Written by Michael Alexenko, CFA.

If you’re more than 10 years from your targeted retirement date, it might be valuable to simply use some standard rules of thumb that will offer pretty close approximations of what your spending need will be when you decide to retire. Fidelity Investments suggests that 85% of your projected final year of payroll on an after tax basis will get you in the ballpark of your requirement. It appears that is a reasonable estimate based on a few calculations that I’ve made for my own situation and also applying that rule to numerous financial plans that I’ve prepared for clients. Assume you have $175,000 in household income and you have an effective tax rate of 20%.   The 85% estimate would suggest you will need about $10K in monthly sources of cash to achieve your spending goal. My experience in working with many clients in that income category tells me that is a rational appraisal.

For those individuals or couples who are within ten years of freedom from working more specific projections become possible and probably desirable.   To achieve a good answer, the best place to start is to track your current spending. The personal budget worksheet that you can download off this website is an excellent expense tracking device that has a comprehensive list of all of the possible expense categories that a family might be incurring. If you track your expenses for about six months you can get an accurate assessment on what your average costs are in a month. For items that might be non-recurring events like: autos, HVAC or appliance replacement you should be sure to use an estimated monthly average figure for these larger ticket items that might come around periodically.

Once you have budget information you can make some adjustments for how you’re spending might change once you retire.
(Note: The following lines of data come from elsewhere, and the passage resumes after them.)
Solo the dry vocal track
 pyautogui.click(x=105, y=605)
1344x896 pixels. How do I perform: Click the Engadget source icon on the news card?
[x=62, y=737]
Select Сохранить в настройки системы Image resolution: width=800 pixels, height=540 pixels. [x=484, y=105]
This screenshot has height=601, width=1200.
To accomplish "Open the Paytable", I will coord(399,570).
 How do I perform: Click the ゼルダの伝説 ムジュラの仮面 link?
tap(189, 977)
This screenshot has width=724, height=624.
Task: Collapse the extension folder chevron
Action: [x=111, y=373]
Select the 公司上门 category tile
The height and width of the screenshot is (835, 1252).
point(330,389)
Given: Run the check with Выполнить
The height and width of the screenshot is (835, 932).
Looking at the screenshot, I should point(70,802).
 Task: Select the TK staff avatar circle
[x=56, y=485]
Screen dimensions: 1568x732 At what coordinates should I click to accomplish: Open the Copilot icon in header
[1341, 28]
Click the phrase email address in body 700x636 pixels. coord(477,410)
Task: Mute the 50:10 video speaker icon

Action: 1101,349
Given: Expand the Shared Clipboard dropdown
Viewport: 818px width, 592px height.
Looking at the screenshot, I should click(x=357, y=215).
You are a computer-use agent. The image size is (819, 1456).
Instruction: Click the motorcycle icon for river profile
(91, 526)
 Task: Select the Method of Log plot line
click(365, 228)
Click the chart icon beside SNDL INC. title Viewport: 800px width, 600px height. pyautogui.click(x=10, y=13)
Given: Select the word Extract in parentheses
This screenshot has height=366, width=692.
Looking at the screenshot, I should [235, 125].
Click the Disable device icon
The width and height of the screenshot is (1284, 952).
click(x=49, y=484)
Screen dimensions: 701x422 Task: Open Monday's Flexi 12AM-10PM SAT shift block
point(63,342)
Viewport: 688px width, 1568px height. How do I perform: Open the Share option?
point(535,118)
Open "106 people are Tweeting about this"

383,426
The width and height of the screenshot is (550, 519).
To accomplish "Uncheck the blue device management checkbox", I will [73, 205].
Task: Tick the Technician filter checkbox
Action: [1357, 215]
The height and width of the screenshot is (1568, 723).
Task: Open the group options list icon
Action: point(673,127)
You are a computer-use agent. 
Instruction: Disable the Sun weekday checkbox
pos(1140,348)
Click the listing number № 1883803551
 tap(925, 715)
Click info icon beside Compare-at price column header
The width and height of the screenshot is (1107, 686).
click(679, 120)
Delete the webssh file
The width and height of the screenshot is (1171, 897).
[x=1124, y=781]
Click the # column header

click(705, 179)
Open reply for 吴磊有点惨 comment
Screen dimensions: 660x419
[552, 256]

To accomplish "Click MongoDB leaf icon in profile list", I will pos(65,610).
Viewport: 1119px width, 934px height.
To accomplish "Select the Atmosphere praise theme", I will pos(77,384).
You’ll no longer be commuting to work and you’ll no longer need to save. Also, your housing expense will likely decline either through the payoff of your mortgage or your choice to downsize your home. Areas where you might need to increase allocations would be your vacations, hobbies and dining out.

Without a reasonable estimate of your spending need, it’s awfully hard to draw any kind of conclusion about how much you need to have saved and invested for the future. Completing the budget exercise is an important first step in planning a successful retirement.